Par rapport à un tract syndical, cet ouvrage d’une centaine de pages propose une réflexion un peu plus nuancée – cela ne veut pas dire molle – et un certain recul. Il a ainsi le mérite de replacer la micro-activité bancaire du quotidien – toi qui vas retirer de l’argent au distributeur ou qui ne comprends rien aux petites lignes de ton P.E.L. – dans son contexte général : « Le crédit, c’est la cocaïne de l’économie mondiale, ça dope la consommation en puisant aujourd’hui les ressources de demain. […] Et oui, les conseillers sont des salauds qui revendent cette saleté, et oui, c’est sûrement aussi la faute des clients qui ne devraient jamais s’en servir tout comme les drogués feraient mieux de ne pas se piquer. Mais les conseillers sont du côté des dealers et ils ont leurs contrats de performance à réussir sinon leur grossiste les tue » (p. 41).

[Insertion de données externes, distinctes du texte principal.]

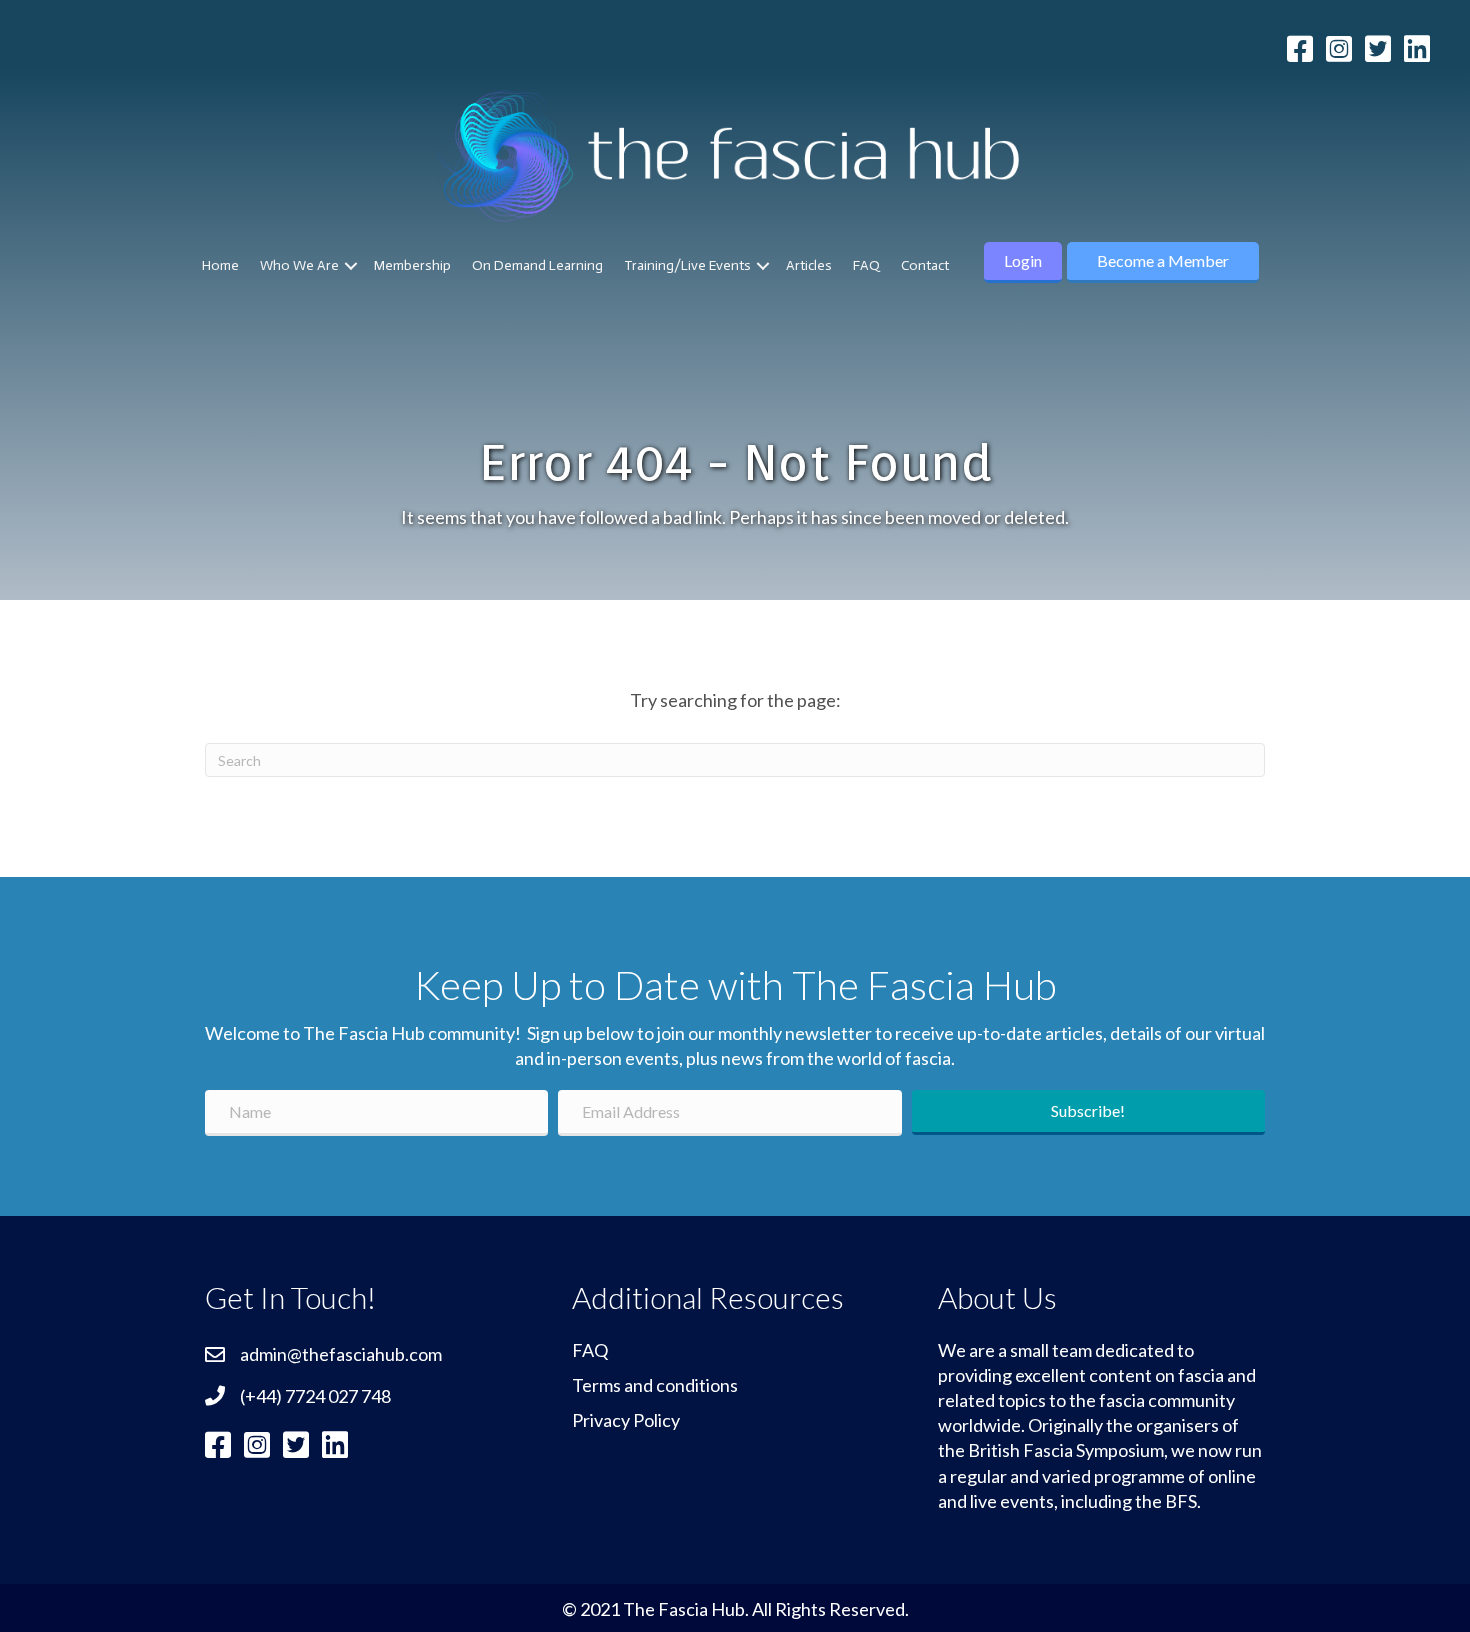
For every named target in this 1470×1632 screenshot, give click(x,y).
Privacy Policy (626, 1420)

La métaphore paraît brutale ? Possible, mais la finance et l’économie n’ont jamais été des échanges de caresses. Je n’ai pas plus de reproches à faire à l’employé de banque – la chaîne – payé pour fourguer des crédits à ses clients qu’au client – le boulet – qui estime indispensable de s’endetter pour acheter un portable à huit cents balles. Et comme à cet égard nous sommes tous des boulets, simplement plus ou moins lourds à l’origine… « Je vais te raconter ma vie de vendeur. Et j’aimerais aussi te parler de ta vie de client » (p. 8).
Pour l’essentiel, les réflexions présentées dans Force de vente ne devraient pas étonner beaucoup de monde. De quoi devenir aussi blasé que l’auteur, et peut-être aussi partagé que lui. Lire, sous sa plume, « mon souci est que je suis tellement endoctriné que j’ai du mal à savoir si je suis dans l’imposture ou le conseil, si je travaille pour les gens ou pour mes objectifs, pour avoir l’âme en paix ou la paix avec mon directeur » (p. 54), force à dépouiller l’employé de banque de son image de rond-de-cuir exclusivement et personnellement préoccupé de t’extorquer jusqu’au dernier centime.

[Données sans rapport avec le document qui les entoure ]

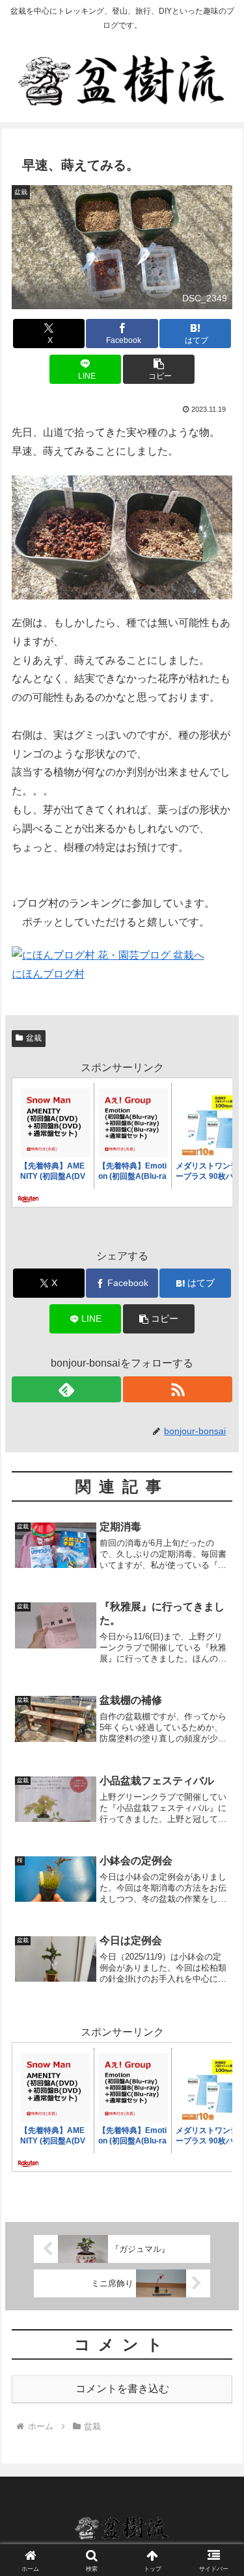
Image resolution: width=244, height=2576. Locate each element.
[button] (159, 369)
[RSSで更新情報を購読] (177, 1389)
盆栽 (34, 1037)
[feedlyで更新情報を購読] (66, 1389)
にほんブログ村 (48, 973)
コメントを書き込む (122, 2388)
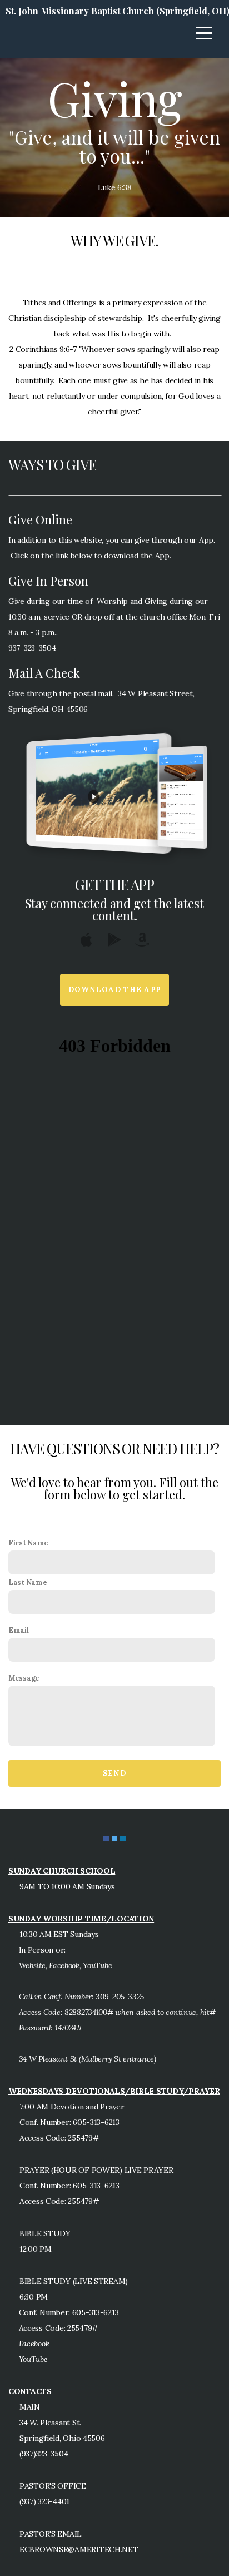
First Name (28, 1542)
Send (114, 1773)
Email (18, 1630)
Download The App (114, 989)
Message (23, 1677)
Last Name (27, 1582)
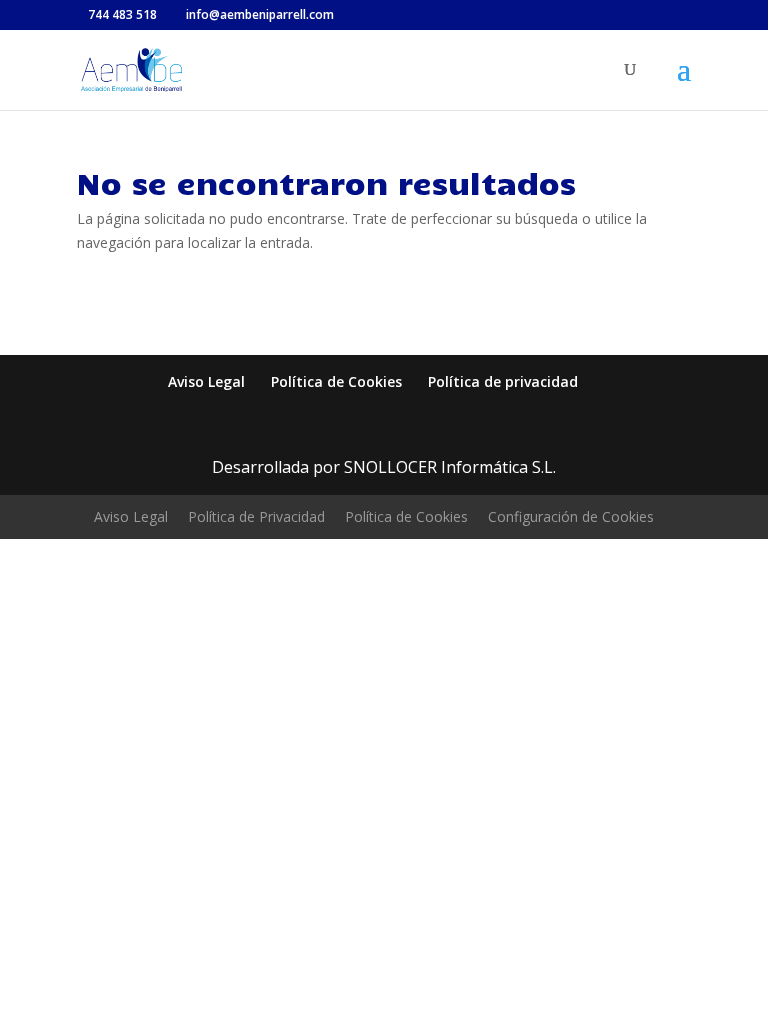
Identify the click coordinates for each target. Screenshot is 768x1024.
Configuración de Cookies (571, 516)
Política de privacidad (503, 381)
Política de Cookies (336, 381)
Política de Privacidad (256, 516)
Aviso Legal (206, 381)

Je ne sais pas pourquoi, je repense à Pasolini qui engueulait les étudiants de Mai 68 en leur expliquant que les flics sur lesquels ils crachaient étaient, eux, des fils de pauvres…
(1) Ce n’est pas la seule profession dans ce cas ? Bien sûr. Il me semble que n’importe quel de cadre prolétarisé (manager de chaîne de fast-food, enseignant, « cadre de santé », etc.) pourrait fournir des témoignages assez proches de celui de Damien Lelièvre.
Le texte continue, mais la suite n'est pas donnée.